Extract provided:
Purpose of the Study:

  • To develop an integrative scoring function, CRIM (cryo-EM + IM-MS), to enhance monomeric protein structure prediction.
  • To leverage complementary low-resolution cryo-EM density and IM-MS CCS data as restraints within the Rosetta framework.
  • To improve the accuracy of atomic coordinate determination from sparse or low-resolution experimental data.

Main Methods:

  • Developed CRIM, a Rosetta scoring function integrating Rosetta REF2015 energy with CCS agreement (PARCS) and electron density (elec_dens_fast) terms.
  • Tested CRIM on simulated data for 60 monomeric proteins.
  • Validated CRIM on an experimental dataset of 54 proteins using available cryo-EM maps or CCS values.

Main Results:

  • CRIM improved protein structure prediction quality, reducing mean RMSD from 3.65 Å to 2.90 Å and increasing mean TM-score from 0.88 to 0.90 on simulated data.

Given entries:
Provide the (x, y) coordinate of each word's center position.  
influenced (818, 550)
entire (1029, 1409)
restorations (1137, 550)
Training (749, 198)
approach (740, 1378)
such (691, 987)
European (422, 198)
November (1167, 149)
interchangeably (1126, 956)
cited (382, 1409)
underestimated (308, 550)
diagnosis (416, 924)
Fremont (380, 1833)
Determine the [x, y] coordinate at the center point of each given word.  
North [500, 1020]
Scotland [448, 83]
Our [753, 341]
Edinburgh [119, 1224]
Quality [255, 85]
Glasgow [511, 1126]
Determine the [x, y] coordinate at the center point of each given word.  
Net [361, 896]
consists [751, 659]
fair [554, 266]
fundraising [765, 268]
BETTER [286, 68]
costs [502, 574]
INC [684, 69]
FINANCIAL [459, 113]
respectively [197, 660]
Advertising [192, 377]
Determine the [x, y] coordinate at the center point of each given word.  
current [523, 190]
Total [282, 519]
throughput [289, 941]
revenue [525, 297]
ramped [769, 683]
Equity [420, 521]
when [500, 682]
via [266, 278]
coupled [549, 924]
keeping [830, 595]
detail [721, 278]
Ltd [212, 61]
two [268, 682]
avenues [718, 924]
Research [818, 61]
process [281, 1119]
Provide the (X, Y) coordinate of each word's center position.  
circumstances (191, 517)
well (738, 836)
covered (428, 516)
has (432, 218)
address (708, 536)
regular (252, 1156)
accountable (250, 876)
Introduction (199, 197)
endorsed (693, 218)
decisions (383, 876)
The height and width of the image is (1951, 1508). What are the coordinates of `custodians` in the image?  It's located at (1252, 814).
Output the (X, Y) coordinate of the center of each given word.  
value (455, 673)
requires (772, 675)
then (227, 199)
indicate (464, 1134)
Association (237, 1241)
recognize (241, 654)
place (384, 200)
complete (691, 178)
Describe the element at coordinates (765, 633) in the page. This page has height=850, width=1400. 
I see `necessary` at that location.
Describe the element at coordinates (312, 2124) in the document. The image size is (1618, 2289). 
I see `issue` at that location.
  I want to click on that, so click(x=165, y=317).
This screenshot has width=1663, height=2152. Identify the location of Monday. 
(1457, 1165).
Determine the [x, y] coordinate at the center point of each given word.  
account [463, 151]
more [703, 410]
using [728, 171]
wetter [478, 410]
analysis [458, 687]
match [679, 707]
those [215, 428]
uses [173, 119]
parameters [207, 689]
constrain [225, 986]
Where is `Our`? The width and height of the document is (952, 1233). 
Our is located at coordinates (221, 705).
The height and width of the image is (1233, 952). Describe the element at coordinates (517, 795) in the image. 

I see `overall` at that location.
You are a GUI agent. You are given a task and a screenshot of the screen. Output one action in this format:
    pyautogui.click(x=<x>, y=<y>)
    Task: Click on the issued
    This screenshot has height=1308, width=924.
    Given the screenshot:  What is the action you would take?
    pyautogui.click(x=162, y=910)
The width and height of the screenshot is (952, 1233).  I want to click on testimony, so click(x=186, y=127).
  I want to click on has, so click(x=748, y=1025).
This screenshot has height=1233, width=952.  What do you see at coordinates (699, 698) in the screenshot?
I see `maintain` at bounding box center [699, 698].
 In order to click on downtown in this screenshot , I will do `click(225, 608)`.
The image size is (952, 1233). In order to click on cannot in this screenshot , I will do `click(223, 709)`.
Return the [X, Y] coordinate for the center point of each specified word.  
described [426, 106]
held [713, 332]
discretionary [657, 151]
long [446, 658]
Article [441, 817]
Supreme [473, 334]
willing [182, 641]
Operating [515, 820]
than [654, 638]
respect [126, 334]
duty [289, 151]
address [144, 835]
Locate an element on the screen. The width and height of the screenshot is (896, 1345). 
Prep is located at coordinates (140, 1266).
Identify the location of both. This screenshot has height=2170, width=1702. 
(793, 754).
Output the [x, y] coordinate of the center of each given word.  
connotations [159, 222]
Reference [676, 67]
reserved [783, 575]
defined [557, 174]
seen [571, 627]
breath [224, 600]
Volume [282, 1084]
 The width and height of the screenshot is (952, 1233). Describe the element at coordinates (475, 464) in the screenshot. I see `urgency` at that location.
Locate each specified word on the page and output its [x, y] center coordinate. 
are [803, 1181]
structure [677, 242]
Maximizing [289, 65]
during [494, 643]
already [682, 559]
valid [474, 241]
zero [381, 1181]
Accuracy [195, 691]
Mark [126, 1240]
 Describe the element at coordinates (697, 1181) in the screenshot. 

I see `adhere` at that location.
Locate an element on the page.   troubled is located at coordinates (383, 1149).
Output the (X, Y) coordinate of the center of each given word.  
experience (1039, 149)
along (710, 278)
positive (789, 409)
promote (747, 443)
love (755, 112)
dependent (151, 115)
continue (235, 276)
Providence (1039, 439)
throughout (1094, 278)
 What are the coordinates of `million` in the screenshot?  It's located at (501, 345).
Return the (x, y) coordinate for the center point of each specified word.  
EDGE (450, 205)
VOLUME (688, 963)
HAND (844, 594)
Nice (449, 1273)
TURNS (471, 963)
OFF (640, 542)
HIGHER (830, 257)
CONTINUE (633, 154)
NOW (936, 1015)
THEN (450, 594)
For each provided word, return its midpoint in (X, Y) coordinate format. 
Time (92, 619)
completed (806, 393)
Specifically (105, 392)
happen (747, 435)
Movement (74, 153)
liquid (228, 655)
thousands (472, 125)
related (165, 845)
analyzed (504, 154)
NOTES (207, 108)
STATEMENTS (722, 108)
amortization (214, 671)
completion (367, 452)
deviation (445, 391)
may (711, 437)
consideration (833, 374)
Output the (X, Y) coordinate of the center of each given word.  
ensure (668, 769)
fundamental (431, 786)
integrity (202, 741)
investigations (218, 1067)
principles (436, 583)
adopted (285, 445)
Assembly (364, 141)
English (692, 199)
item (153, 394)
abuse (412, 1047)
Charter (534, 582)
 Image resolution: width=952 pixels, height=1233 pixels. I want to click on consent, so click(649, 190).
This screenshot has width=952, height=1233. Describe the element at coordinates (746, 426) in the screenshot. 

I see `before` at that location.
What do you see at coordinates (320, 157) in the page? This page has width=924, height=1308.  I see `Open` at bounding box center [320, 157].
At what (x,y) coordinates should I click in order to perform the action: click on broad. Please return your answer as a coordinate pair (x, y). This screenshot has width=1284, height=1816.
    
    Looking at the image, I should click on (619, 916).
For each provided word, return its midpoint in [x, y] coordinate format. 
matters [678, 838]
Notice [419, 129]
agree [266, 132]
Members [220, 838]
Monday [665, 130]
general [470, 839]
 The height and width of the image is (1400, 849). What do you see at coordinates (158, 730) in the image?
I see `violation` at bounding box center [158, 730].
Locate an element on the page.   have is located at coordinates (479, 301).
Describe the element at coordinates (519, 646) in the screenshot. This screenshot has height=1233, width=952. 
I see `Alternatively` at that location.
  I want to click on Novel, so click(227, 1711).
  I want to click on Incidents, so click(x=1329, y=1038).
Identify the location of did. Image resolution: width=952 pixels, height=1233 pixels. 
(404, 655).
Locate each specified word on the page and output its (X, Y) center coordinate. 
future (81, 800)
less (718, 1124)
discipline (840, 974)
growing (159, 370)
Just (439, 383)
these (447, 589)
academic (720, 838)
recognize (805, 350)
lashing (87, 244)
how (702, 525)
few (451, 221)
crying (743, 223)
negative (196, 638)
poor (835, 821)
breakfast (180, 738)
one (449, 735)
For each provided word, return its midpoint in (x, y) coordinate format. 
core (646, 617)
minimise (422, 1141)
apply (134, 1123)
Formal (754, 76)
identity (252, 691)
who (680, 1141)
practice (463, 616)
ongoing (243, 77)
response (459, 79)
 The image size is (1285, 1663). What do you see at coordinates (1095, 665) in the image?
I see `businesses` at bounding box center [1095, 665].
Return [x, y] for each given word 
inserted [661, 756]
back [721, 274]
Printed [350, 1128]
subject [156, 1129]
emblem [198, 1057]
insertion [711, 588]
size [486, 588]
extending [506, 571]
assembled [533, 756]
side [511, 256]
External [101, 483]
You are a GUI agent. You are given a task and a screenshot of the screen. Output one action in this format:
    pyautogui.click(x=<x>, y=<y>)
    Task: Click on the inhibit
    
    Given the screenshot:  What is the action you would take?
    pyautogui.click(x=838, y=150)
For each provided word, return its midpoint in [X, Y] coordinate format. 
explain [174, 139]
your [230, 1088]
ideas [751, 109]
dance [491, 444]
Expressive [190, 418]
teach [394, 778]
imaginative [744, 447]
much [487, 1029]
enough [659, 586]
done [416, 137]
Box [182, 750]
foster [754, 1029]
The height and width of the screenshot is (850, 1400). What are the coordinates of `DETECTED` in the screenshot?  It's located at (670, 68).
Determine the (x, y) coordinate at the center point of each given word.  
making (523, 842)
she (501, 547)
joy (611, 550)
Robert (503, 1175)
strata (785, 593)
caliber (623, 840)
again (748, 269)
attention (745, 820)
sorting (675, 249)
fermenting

Your assignment: Continue the summary of the CRIM protein structure study after its final sentence. None of the data above is required.

Exercise output:
  • On experimental data, CRIM lowered mean RMSD from 6.65 Å to 4.38 Å and raised mean TM-score from 0.73 to 0.79.
  • CRIM produced competitive predictions compared to AlphaFold3, outperforming it on challenging cases with sparse restraints.

Conclusions:

  • CRIM effectively integrates low-resolution cryo-EM and IM-MS data to improve monomeric protein structure prediction.
  • The method offers a practical approach for enhancing structural models when detailed experimental data is scarce.
  • CRIM is available in the Rosetta software suite, facilitating its use in structural biology research.